## Collected data
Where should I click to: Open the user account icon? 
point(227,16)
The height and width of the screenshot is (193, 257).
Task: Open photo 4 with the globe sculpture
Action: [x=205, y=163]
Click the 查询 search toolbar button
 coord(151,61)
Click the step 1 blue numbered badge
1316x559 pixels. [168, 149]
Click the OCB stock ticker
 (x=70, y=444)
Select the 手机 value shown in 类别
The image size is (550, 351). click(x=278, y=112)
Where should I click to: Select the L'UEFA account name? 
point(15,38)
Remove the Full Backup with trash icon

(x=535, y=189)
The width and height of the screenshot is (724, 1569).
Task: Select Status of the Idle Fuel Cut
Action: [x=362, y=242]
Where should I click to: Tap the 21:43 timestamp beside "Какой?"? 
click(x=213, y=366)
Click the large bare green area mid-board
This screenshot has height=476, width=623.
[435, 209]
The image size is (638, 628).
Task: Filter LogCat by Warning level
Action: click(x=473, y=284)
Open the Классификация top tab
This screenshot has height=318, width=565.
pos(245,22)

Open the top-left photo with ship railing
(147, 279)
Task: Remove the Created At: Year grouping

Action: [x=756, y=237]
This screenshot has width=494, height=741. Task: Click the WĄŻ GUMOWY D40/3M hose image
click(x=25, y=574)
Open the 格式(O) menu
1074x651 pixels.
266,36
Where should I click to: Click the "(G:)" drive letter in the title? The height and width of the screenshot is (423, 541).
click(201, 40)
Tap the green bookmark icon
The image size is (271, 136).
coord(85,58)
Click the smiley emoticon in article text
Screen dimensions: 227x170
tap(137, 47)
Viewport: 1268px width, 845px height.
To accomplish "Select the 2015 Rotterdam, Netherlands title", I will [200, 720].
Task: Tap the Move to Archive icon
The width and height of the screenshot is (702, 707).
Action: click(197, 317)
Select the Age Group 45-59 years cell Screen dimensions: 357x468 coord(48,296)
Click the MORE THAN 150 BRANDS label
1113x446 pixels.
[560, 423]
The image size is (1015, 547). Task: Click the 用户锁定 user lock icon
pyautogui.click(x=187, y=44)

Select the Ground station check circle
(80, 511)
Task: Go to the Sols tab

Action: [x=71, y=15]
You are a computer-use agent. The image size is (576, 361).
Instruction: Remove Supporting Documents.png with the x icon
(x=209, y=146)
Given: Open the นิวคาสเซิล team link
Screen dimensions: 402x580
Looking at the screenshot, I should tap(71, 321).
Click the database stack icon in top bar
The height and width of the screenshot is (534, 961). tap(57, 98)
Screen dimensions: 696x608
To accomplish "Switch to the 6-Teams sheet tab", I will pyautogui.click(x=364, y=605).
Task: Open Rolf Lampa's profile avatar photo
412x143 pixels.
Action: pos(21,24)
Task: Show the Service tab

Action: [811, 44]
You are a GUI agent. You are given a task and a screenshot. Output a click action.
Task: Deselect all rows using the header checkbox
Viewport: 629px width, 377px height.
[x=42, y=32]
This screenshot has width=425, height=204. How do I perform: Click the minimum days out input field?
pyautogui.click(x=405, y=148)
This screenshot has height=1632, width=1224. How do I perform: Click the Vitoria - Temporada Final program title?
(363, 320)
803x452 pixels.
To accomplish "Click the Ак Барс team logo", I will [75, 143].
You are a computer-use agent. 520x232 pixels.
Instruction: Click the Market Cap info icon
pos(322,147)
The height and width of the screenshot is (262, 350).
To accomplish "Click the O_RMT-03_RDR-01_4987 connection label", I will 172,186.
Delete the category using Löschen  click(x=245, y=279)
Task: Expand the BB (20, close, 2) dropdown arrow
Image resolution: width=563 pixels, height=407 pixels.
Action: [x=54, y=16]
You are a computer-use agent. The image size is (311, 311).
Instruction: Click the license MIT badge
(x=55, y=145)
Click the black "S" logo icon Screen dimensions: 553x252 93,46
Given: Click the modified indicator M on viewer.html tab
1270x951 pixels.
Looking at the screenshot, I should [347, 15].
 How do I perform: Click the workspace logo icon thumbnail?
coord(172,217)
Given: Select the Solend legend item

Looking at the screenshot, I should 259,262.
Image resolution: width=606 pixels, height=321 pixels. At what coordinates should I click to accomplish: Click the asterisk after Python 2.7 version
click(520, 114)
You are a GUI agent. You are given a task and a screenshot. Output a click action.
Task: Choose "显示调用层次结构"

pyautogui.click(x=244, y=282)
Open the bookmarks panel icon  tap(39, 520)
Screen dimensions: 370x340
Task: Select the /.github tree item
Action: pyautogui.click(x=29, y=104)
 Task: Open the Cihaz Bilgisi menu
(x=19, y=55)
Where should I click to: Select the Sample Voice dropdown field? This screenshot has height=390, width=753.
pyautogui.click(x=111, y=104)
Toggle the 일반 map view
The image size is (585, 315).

## Task statement
All of the data above should be transcribed exactly.

## Answer box
Where should I click to: Open the user account icon? 
point(227,16)
The height and width of the screenshot is (193, 257).
Task: Open photo 4 with the globe sculpture
Action: [x=205, y=163]
Click the 查询 search toolbar button
 coord(151,61)
Click the step 1 blue numbered badge
1316x559 pixels. [168, 149]
Click the OCB stock ticker
 (x=70, y=444)
Select the 手机 value shown in 类别
The image size is (550, 351). click(x=278, y=112)
Where should I click to: Select the L'UEFA account name? 
point(15,38)
Remove the Full Backup with trash icon

(x=535, y=189)
The width and height of the screenshot is (724, 1569).
Task: Select Status of the Idle Fuel Cut
Action: [x=362, y=242]
Where should I click to: Tap the 21:43 timestamp beside "Какой?"? 
click(x=213, y=366)
Click the large bare green area mid-board
This screenshot has height=476, width=623.
[435, 209]
The image size is (638, 628).
Task: Filter LogCat by Warning level
Action: click(x=473, y=284)
Open the Классификация top tab
This screenshot has height=318, width=565.
pos(245,22)

Open the top-left photo with ship railing
(147, 279)
Task: Remove the Created At: Year grouping

Action: [x=756, y=237]
This screenshot has width=494, height=741. Task: Click the WĄŻ GUMOWY D40/3M hose image
click(x=25, y=574)
Open the 格式(O) menu
1074x651 pixels.
266,36
Where should I click to: Click the "(G:)" drive letter in the title? The height and width of the screenshot is (423, 541).
click(201, 40)
Tap the green bookmark icon
The image size is (271, 136).
coord(85,58)
Click the smiley emoticon in article text
Screen dimensions: 227x170
tap(137, 47)
Viewport: 1268px width, 845px height.
To accomplish "Select the 2015 Rotterdam, Netherlands title", I will [200, 720].
Task: Tap the Move to Archive icon
The width and height of the screenshot is (702, 707).
Action: click(197, 317)
Select the Age Group 45-59 years cell Screen dimensions: 357x468 coord(48,296)
Click the MORE THAN 150 BRANDS label
1113x446 pixels.
[560, 423]
The image size is (1015, 547). Task: Click the 用户锁定 user lock icon
pyautogui.click(x=187, y=44)

Select the Ground station check circle
(80, 511)
Task: Go to the Sols tab

Action: [x=71, y=15]
You are a computer-use agent. The image size is (576, 361).
Instruction: Remove Supporting Documents.png with the x icon
(x=209, y=146)
Given: Open the นิวคาสเซิล team link
Screen dimensions: 402x580
Looking at the screenshot, I should tap(71, 321).
Click the database stack icon in top bar
The height and width of the screenshot is (534, 961). tap(57, 98)
Screen dimensions: 696x608
To accomplish "Switch to the 6-Teams sheet tab", I will pyautogui.click(x=364, y=605).
Task: Open Rolf Lampa's profile avatar photo
412x143 pixels.
Action: pos(21,24)
Task: Show the Service tab

Action: [811, 44]
You are a GUI agent. You are given a task and a screenshot. Output a click action.
Task: Deselect all rows using the header checkbox
Viewport: 629px width, 377px height.
[x=42, y=32]
This screenshot has width=425, height=204. How do I perform: Click the minimum days out input field?
pyautogui.click(x=405, y=148)
This screenshot has height=1632, width=1224. How do I perform: Click the Vitoria - Temporada Final program title?
(363, 320)
803x452 pixels.
To accomplish "Click the Ак Барс team logo", I will [75, 143].
You are a computer-use agent. 520x232 pixels.
Instruction: Click the Market Cap info icon
pos(322,147)
The height and width of the screenshot is (262, 350).
To accomplish "Click the O_RMT-03_RDR-01_4987 connection label", I will 172,186.
Delete the category using Löschen  click(x=245, y=279)
Task: Expand the BB (20, close, 2) dropdown arrow
Image resolution: width=563 pixels, height=407 pixels.
Action: [x=54, y=16]
You are a computer-use agent. The image size is (311, 311).
Instruction: Click the license MIT badge
(x=55, y=145)
Click the black "S" logo icon Screen dimensions: 553x252 93,46
Given: Click the modified indicator M on viewer.html tab
1270x951 pixels.
Looking at the screenshot, I should [347, 15].
 How do I perform: Click the workspace logo icon thumbnail?
coord(172,217)
Given: Select the Solend legend item

Looking at the screenshot, I should 259,262.
Image resolution: width=606 pixels, height=321 pixels. At what coordinates should I click to accomplish: Click the asterisk after Python 2.7 version
click(520, 114)
You are a GUI agent. You are given a task and a screenshot. Output a click action.
Task: Choose "显示调用层次结构"

pyautogui.click(x=244, y=282)
Open the bookmarks panel icon  tap(39, 520)
Screen dimensions: 370x340
Task: Select the /.github tree item
Action: pyautogui.click(x=29, y=104)
 Task: Open the Cihaz Bilgisi menu
(x=19, y=55)
Where should I click to: Select the Sample Voice dropdown field? This screenshot has height=390, width=753.
pyautogui.click(x=111, y=104)
Toggle the 일반 map view
The image size is (585, 315).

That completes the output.